Когда через три дня могилу раскрыли, чтобы похоронить казненных по-человечески, свидетели ужаснулись: у Мурата Асанова был разбит череп и разрублена рука; “у Рефатова совершенно отсутствовала тыльная часть головы, была прорублена рука в двух местах”; у Жигалиной “совершенно отсутствовала передняя часть головы и все тело было в синяках”; все были лишь в нижнем белье, а Баличев совершенно раздет[20]. (После прихода красных 5 декабря 1920 г. останки 66 участников большевистского подполья, в том числе членов Мусульманского бюро, и красноармейцев, погибших в годы Гражданской войны, были перезахоронены в Семинарском сквере, где в 1930 был установлен памятник, замененный в 1957 г. на диоритовый обелиск[21]).



Прошло совсем немного времени, и Крым оказался в руках большевиков. Начался кровавый “пир победителей”, унесший тысячи жизней. Ураган насилия продолжался.


1. См.: Зарубин А.Г., Зарубин В.Г. Крымскотатарское национальное движение в 1917-1920 гг. // Новый Град. – Симферополь, 1995, с. 50-59; их же. Без победителей. Из истории гражданской войны в Крыму. – Симферополь, 1997; их же.
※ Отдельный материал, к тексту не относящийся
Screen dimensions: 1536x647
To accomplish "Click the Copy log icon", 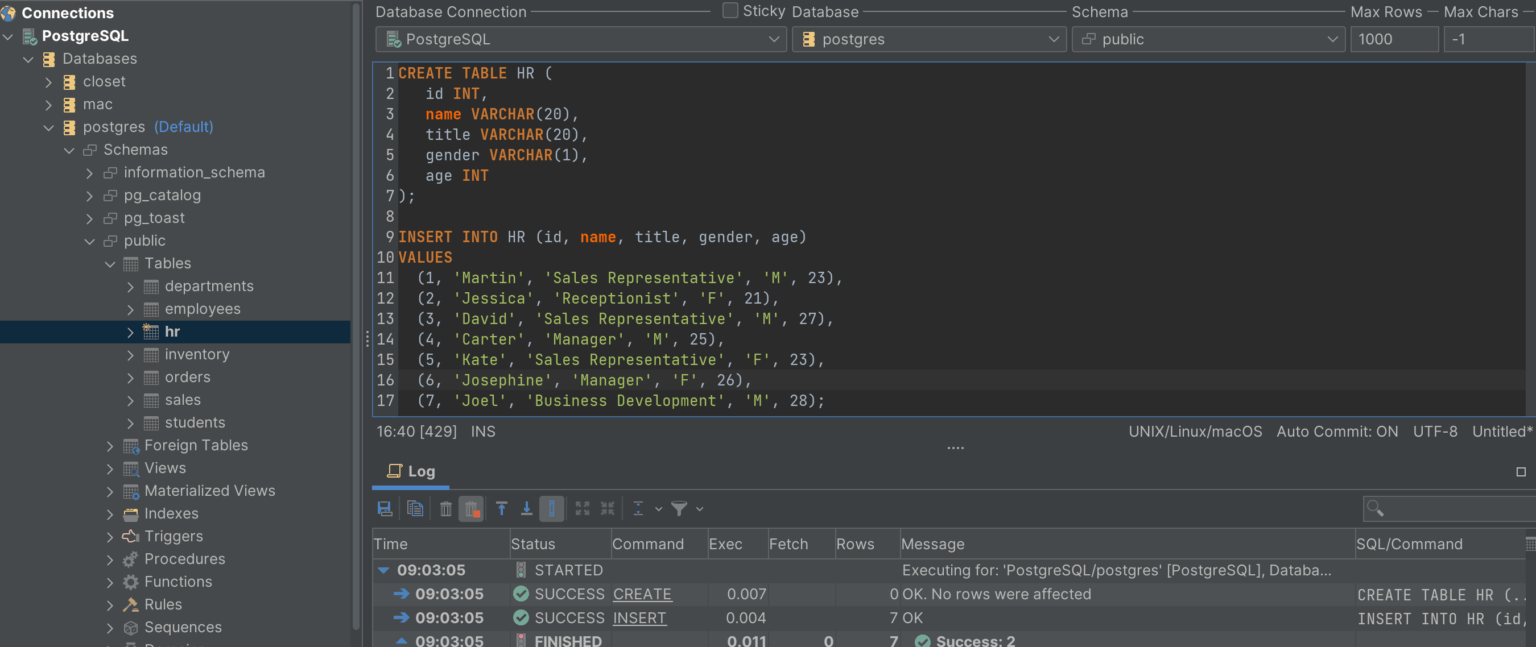I will click(415, 509).
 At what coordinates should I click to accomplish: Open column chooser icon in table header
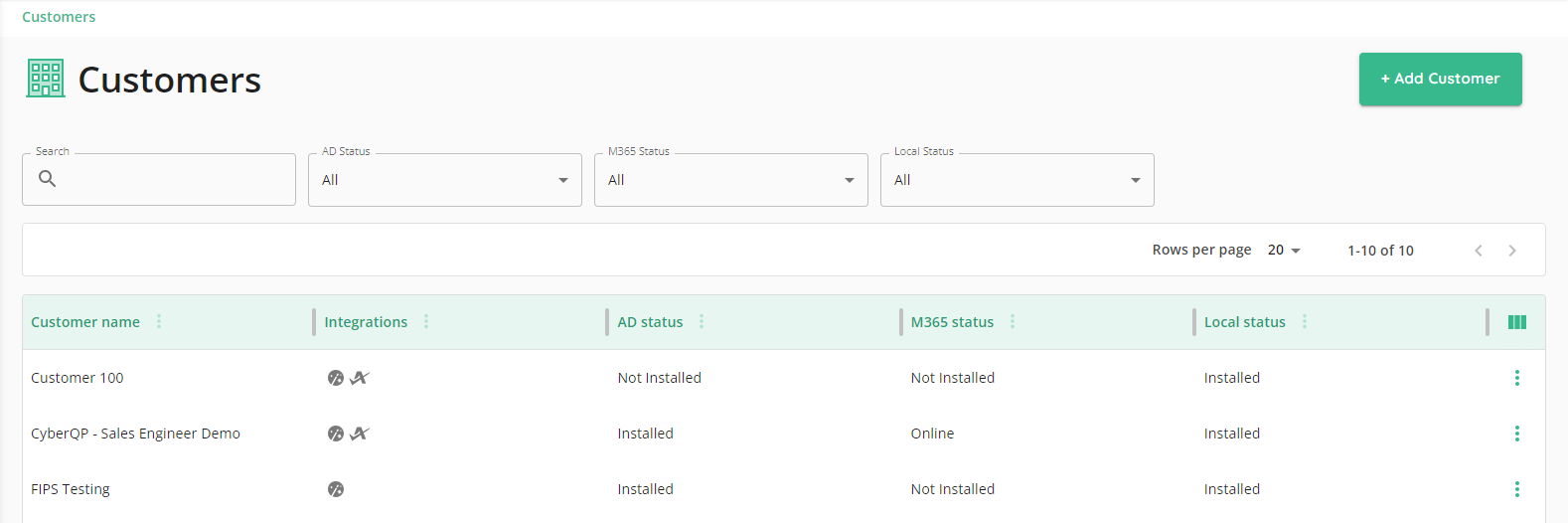pyautogui.click(x=1516, y=322)
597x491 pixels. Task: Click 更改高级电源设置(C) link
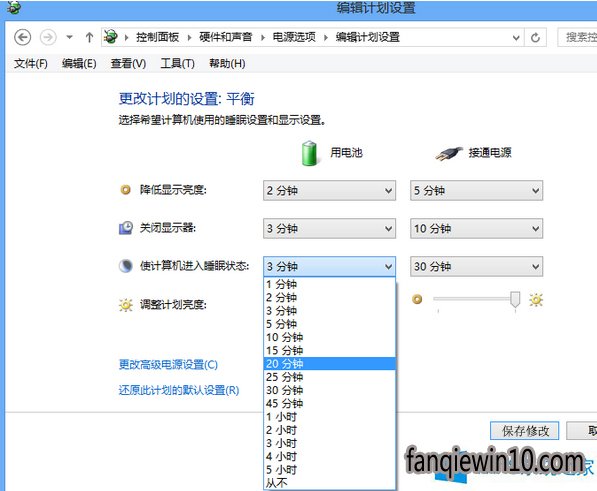coord(168,365)
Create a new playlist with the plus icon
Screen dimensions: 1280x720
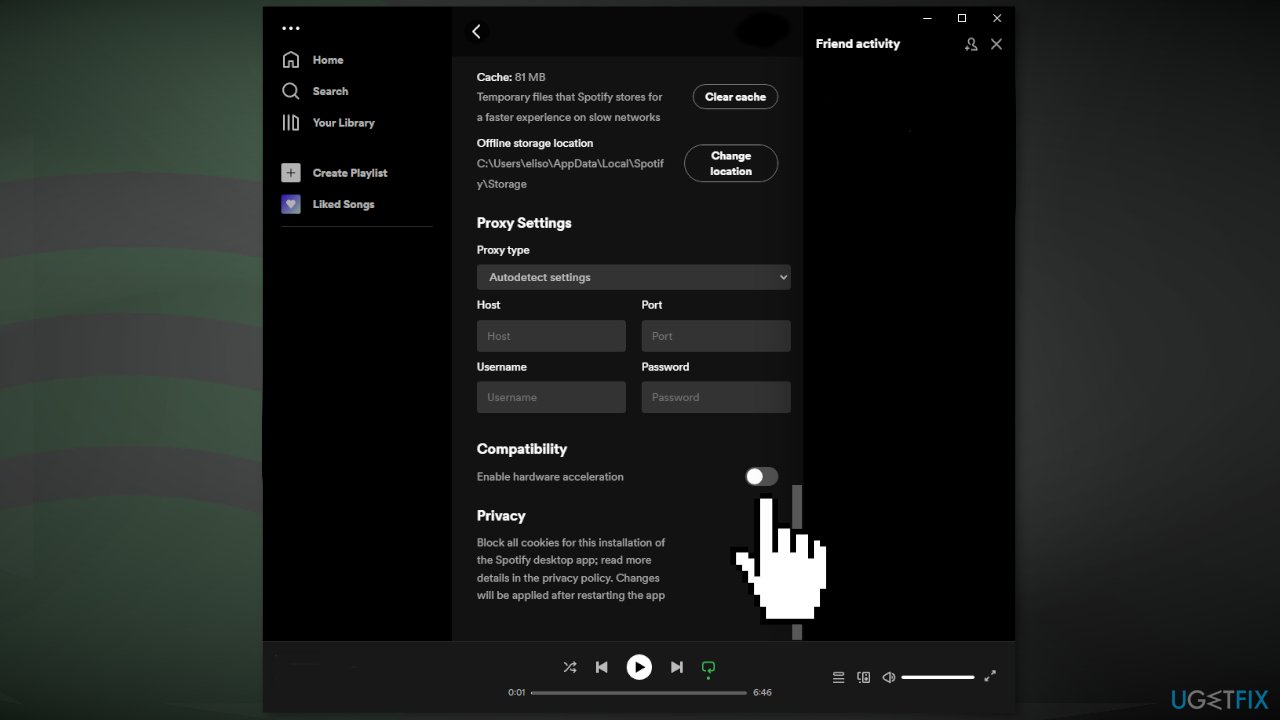290,172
От форпоста “мировой революции” до последнего плацдарма “белой” России // Отечественная история. 1999. №2, с. 99-106; Зарубин В. Г. Межнациональные отношения и национальная политика государственных образований в Крыму (конец 1917-1920 г.) // Исторический опыт межнационального и межконфессионального согласия в Крыму. – Симферополь, 199, с.61-72.
2. Зарубин А.Г. Крымскотатарское национальное движение в 1917-1921 гг. [Документы] // Вопросы развития Крыма/Научно-практический дискуссионно-аналитический сборник/ Вып.3. – Симферополь, 1996, с.70 (Бабахан С.Я. Большевистское подполье в Крыму).
3. Там же.
4. Государственный архив Автономной Республики Крым (ГААРК), Ф.П.-150, оп.1, д.53, л.148.
5. Умеров И. Работа татсекции при ОК РКП (б) (1919-1920 годы) // Революция в Крыму. Сборник материалов к десятой годовщине советизации Крыма. – [Симферополь], 1930. № , с.140-141.
6. Дело шнейдеровцев // Красный Крым (Симферополь). 1925, 7 ноября.
7. Ярко Н. Тюрьма, суд и казнь // Революция в Крыму с.114, 117.
8. Там же, с.114.
9. Таврический голос (Симферополь). 1920, 21 апреля (4 мая).
10. Ярко Н. Указ. соч., с.117.
11. Умеров И. Указ соч., с.143.
12. Революция в Крым, с.170-171.
13. Ярко Н. Указ. соч., с.118; Революция в Крыму, с.169.
14. Аресты среди татар // Южные ведомости (Симферополь). 1920, 3 апреля.
15. Ходатайства о смягчении участи осужденных // Таврический голос. 1920, 23 апреля (6 мая).
16. К казни татар большевиков. (Разговор генерала Кутепова с князем Оболенским) // Таврический голос. 1920, 24 апреля (7 мая).
17. Врангель П.Н. Воспоминания. Южный фронт (ноябрь 1916 г. – ноябрь 1920 г.). Ч.II. – М. 1992, с.65.
18. Казнь татар коммунистов // Таврический голос. 1920, 24 апреля (7 мая).
19. Цит. по: Брошеван В. “Отряд, несущий людям смерть” (К истории вопроса о политическом терроре белогвардейцев в Крыму в 1920 году) // Известия Крымского республиканского краеведческого музея. 1995, №11, с.63.
20. Красный Крым. 1925, 27 ноября; Ярко Н. Указ. соч., с.119.
21. Вьюницкая Л.Н. Сенная площадь//Известия Крымского республиканского краеведческого музея.